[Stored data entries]
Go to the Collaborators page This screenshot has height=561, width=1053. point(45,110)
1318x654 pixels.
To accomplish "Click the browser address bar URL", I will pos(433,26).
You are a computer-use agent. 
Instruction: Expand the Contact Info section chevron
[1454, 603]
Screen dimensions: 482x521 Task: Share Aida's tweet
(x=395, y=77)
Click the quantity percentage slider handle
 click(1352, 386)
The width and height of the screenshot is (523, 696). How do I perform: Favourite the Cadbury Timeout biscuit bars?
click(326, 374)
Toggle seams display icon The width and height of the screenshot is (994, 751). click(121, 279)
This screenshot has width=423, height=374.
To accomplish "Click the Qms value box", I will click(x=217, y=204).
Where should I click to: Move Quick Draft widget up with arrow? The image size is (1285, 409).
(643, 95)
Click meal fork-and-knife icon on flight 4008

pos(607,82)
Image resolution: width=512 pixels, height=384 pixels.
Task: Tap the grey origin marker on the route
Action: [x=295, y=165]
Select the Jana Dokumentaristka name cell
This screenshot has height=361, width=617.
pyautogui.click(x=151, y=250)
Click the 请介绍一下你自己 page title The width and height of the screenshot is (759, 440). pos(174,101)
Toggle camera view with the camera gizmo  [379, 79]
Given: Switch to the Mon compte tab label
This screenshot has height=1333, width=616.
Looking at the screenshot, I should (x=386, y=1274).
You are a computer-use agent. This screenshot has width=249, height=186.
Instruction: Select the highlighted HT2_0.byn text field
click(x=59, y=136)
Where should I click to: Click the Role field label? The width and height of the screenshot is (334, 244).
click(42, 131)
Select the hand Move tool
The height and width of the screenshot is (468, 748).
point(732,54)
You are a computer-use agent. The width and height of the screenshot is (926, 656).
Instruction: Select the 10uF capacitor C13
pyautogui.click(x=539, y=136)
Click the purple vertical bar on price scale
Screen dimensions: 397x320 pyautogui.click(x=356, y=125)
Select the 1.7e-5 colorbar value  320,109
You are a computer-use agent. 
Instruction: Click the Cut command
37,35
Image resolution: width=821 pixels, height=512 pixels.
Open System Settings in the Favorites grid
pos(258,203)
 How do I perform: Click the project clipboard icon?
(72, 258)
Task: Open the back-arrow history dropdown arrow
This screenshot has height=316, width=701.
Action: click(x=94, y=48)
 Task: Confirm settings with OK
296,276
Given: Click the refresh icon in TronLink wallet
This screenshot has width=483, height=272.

Task item :: Some of the data mentions "agent". Copy every line where it does.

Written answer ::
You are a computer-use agent. 
You are a computer-use agent. This screenshot has width=249, height=186.
You are a computer-use agent. The width and height of the screenshot is (926, 656).
You are a computer-use agent. 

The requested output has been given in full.